Entries supplied:

----

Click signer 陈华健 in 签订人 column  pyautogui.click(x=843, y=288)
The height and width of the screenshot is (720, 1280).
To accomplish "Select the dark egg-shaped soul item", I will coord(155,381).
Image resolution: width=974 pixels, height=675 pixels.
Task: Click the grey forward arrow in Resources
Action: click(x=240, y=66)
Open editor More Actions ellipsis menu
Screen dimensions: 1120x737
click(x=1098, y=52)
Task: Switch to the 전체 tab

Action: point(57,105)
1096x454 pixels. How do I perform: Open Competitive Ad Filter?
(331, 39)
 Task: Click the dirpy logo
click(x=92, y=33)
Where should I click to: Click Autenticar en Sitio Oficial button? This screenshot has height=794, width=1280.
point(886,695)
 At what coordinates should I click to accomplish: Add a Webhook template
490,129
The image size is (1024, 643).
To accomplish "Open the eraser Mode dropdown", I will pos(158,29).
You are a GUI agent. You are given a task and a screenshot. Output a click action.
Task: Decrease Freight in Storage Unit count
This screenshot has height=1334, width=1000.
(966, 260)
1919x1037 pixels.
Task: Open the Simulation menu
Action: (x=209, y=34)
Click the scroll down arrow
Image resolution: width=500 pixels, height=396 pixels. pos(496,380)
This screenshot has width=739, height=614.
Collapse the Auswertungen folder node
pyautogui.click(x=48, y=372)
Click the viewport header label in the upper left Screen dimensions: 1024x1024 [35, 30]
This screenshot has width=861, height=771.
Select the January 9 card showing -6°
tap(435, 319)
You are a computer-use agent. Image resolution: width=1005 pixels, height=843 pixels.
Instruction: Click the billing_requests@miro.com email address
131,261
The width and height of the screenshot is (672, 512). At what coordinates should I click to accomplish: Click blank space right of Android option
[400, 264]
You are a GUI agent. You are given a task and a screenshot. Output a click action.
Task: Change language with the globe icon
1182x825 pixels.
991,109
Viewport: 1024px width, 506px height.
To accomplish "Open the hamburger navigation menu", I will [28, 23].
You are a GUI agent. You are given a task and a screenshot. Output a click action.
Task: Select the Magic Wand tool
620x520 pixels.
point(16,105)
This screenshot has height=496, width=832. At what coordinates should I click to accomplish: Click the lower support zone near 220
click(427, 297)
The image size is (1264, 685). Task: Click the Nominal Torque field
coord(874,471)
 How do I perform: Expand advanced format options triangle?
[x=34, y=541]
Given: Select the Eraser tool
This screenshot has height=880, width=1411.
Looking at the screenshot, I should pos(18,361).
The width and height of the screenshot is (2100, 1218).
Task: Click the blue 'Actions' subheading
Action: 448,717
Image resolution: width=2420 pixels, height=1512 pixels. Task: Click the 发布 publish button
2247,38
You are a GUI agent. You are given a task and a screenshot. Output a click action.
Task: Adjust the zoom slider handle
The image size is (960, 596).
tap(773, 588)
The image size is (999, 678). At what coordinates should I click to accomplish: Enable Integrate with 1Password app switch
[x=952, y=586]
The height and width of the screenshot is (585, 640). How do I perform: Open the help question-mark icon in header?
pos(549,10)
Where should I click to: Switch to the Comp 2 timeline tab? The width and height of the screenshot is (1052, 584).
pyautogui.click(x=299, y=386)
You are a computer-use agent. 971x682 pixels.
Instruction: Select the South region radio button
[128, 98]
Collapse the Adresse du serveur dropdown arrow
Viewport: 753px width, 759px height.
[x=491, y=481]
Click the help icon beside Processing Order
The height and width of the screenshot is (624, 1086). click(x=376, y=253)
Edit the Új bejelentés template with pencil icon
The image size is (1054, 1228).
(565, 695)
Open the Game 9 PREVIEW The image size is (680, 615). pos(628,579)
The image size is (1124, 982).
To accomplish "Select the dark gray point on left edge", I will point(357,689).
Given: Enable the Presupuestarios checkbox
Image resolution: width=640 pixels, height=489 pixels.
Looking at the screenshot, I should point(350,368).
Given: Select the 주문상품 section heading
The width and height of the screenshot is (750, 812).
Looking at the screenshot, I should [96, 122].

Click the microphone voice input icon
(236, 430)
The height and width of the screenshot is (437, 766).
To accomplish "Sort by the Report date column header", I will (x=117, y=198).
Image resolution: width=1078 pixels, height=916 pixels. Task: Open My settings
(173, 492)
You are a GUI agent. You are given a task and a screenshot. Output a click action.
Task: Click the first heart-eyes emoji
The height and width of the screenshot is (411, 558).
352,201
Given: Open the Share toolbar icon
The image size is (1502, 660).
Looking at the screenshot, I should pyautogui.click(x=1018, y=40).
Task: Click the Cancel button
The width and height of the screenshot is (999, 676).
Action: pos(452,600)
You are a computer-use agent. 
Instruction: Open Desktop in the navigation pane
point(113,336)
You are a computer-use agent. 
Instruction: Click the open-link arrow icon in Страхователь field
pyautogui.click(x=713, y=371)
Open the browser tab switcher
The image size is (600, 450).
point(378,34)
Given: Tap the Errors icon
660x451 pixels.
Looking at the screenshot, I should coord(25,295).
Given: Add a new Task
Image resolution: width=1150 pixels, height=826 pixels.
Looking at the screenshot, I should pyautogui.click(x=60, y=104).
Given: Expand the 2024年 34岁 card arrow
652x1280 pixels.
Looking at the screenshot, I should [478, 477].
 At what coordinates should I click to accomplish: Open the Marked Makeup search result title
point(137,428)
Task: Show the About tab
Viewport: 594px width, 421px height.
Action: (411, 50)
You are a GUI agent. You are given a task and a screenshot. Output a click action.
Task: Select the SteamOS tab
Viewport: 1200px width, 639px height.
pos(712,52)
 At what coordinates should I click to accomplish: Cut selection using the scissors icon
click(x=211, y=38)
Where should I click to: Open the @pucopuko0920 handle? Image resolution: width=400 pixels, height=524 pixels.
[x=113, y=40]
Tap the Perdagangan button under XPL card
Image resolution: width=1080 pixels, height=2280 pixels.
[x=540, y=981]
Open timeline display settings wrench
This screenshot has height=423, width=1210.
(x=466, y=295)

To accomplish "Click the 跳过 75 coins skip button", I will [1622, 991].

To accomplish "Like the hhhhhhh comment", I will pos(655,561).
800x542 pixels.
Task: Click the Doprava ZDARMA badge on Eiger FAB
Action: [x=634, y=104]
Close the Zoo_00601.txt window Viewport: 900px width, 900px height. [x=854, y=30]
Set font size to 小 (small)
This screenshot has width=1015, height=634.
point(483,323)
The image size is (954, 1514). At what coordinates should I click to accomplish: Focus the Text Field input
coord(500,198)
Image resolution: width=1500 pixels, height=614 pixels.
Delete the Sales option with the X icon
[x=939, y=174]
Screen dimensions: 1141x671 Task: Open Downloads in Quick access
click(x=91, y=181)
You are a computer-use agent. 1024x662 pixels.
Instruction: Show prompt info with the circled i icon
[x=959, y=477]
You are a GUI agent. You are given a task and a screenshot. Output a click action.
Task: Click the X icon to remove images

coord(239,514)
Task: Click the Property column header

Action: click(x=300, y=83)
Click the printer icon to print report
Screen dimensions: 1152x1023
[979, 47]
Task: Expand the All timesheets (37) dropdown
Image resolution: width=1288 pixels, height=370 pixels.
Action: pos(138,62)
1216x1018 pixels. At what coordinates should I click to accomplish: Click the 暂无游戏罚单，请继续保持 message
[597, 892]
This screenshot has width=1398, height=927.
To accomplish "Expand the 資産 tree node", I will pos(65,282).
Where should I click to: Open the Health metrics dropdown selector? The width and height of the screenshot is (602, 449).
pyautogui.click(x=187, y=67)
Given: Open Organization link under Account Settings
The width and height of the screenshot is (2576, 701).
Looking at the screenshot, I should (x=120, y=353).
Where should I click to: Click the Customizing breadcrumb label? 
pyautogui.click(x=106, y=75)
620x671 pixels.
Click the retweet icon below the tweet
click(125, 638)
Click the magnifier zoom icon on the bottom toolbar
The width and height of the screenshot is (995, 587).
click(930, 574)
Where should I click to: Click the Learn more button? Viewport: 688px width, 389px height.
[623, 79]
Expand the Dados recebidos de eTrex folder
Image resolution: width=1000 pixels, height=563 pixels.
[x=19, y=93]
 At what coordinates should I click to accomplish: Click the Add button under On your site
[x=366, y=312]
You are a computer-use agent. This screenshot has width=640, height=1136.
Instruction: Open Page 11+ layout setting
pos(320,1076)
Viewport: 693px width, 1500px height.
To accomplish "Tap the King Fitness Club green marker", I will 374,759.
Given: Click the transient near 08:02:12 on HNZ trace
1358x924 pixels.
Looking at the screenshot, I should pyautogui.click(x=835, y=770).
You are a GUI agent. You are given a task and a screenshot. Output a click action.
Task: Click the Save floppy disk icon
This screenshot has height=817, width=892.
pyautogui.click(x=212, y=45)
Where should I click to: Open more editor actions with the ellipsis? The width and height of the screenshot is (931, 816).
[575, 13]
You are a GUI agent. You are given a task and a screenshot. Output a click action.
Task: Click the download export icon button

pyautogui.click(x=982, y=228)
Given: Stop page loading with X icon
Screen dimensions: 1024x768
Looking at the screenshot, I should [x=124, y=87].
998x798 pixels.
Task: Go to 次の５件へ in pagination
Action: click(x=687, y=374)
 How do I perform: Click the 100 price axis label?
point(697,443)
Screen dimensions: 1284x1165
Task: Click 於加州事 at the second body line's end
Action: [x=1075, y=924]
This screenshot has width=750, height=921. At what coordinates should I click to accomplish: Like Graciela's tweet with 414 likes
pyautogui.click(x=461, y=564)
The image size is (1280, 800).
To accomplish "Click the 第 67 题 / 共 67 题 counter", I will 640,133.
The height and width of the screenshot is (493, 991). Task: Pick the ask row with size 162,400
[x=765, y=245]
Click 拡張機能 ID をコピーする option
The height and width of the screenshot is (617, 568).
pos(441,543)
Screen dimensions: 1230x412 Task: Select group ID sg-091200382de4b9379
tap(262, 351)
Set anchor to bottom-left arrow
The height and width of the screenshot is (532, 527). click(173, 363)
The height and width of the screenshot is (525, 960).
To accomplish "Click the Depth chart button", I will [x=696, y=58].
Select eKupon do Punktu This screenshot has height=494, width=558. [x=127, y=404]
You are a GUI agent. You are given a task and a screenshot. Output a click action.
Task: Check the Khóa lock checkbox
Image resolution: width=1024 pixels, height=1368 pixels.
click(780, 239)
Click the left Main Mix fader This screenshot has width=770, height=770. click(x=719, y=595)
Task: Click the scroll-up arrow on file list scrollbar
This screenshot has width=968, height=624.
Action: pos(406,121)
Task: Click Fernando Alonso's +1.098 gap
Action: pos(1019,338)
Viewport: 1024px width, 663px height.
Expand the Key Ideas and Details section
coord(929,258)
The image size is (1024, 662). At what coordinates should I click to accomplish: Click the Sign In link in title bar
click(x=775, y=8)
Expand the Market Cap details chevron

----

Aim of the task: If a line of the data above holds the string "checkbox", count it, then state only the total.

Answer below: 2